If this shows the desired outcome, it'll greatly help to avoid delays in consuming the shared runner CI queue (e.g. #4486 (closed) - we have about 40 similar incidents.
Implications/risk
The expected benefit from this is that we see index-only scans considerably speed up (for "the big CI query"). This is because we expect it will be more likely for an updated tuple to land on the same page as the original one and hence we don't need to scan as many pages as if this was scatter all over different pages.
A potential negative effect is that new pages will have 20% of space reserved for updates. If there were no updates at all, this would cause a 20% overhead in terms of disk space and also for shared buffers. However, we have established that there is a significant frequency of updates for a new record in ci_builds
- so effectively this is not a concern.
Changing the fillfactor
only affects new pages going forward, old remain unchanged. This is desirable since we don't expect to update existing old build records much if at all.
The idea is to change the setting and observe the impact for 1-2 working days (won't be visible on weekends most likely) before we make a call whether or not this will be a permanent setting.
A rollback will be possible by changing the fillfactor
back to 100.
We should rollback if we ultimately don't see the desired positive effect on "the big CI query" or elsewhere. However, we may want to try other fillfactor
settings (going down even further than 80) before we ultimately roll back.
Change Details
- Services Impacted - postgres
- Change Technician - @abrandl, @msmiley
- Change Criticality - C2
- Change Type - changeunscheduled
- Change Reviewer - @msmiley
- Due Date - 2021-05-13
- Time tracking - 2 minutes to apply, same to rollback. More time will be spent evaluating the effectiveness of the tuning adjustment.
- Downtime Component - None expected
Detailed steps for the change
Pre-Change Steps - steps to be completed before execution of the change
Estimated Time to Complete (mins) - Estimated Time to Complete in Minutes
-
Set label changein-progress on this issue
Change Steps - steps to take to execute the change
Estimated Time to Complete (mins) - Estimated Time to Complete in Minutes
Run this on the PG primary:
-
alter table ci_builds set (fillfactor = 80)
Post-Change Steps - steps to take to verify the change
Estimated Time to Complete (mins) - Estimated Time to Complete in Minutes
-
\d+ ci_builds
and checkfillfactor=80
shows up underOptions
Rollback
Rollback steps - steps to be taken in the event of a need to rollback this change
Estimated Time to Complete (mins) - Estimated Time to Complete in Minutes
-
alter table ci_builds set (fillfactor = 100)
Monitoring
Key metrics to observe
- Metric: Rate of HOT updates on the table
- Location: Thanos
- We expect an increase here - the more the better the change.
- Metric: Conduct query plan monitoring similar to #4486 (comment 569642848) and track
Heap fetches
for the CI queuing query.- This should go down over time.
- Metric: CI queuing latency - https://dashboards.gitlab.net/d/ci-runners-incident-database/ci-runners-incident-support-database?viewPanel=23&orgId=1&refresh=1m&from=now-6h&to=now
- This should become more stable or go down
Changes checklist
-
This issue has a criticality label (e.g.

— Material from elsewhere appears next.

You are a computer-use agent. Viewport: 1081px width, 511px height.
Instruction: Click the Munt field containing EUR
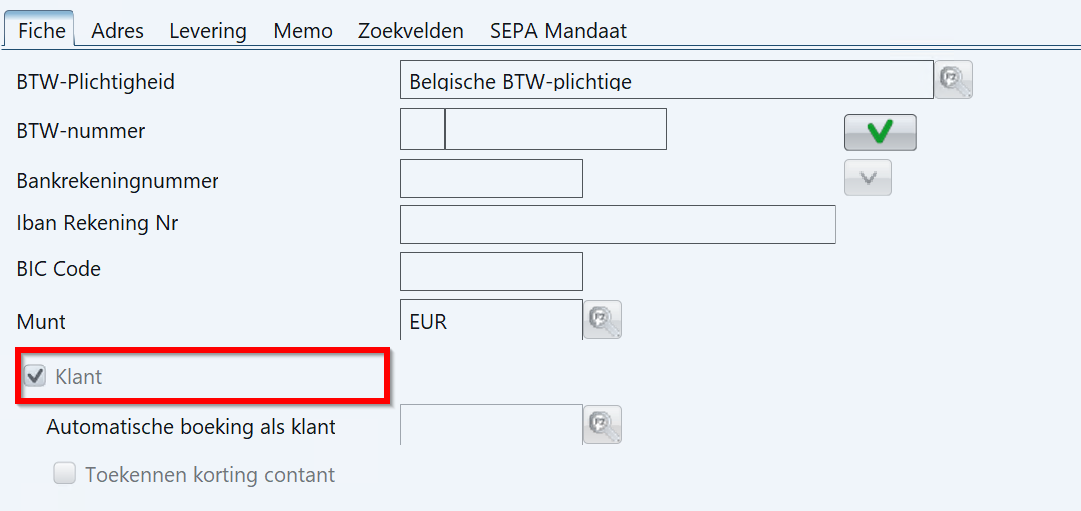click(491, 320)
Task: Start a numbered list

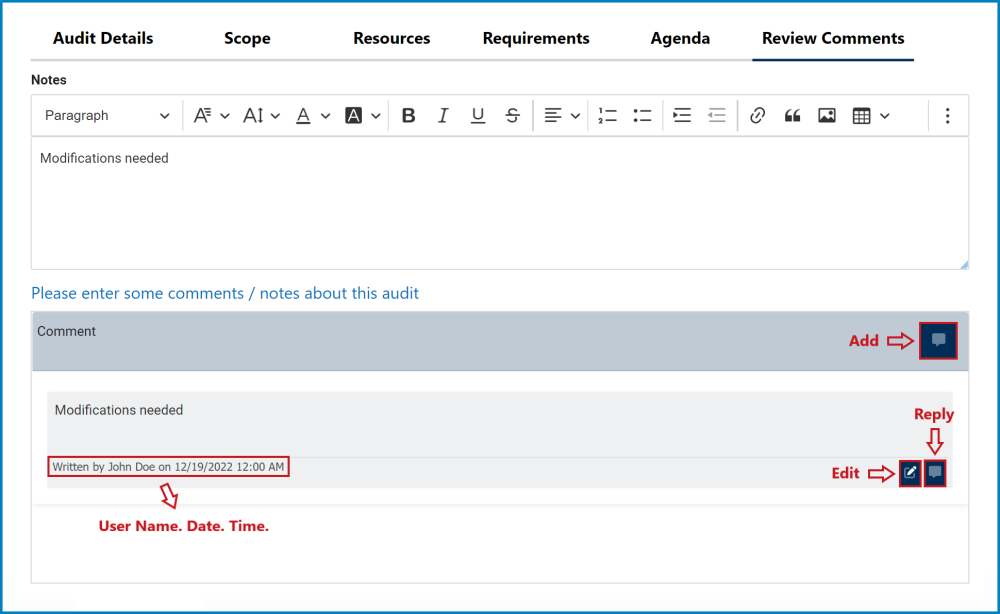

C1, C2, C3, C4) and a change-type label (e.g. changeunscheduled, changescheduled) based on the Change Management Criticalities. -
This issue has the change technician as the assignee. -
Pre-Change, Change, Post-Change, and Rollback steps and have been filled out and reviewed. -
Necessary approvals have been completed based on the Change Management Workflow. -
Change has been tested in staging and results noted in a comment on this issue. -
A dry-run has been conducted and results noted in a comment on this issue. -
SRE on-call has been informed prior to change being rolled out. (In #production channel, mention @sre-oncall
and this issue and await their acknowledgement.) -
There are currently no active incidents.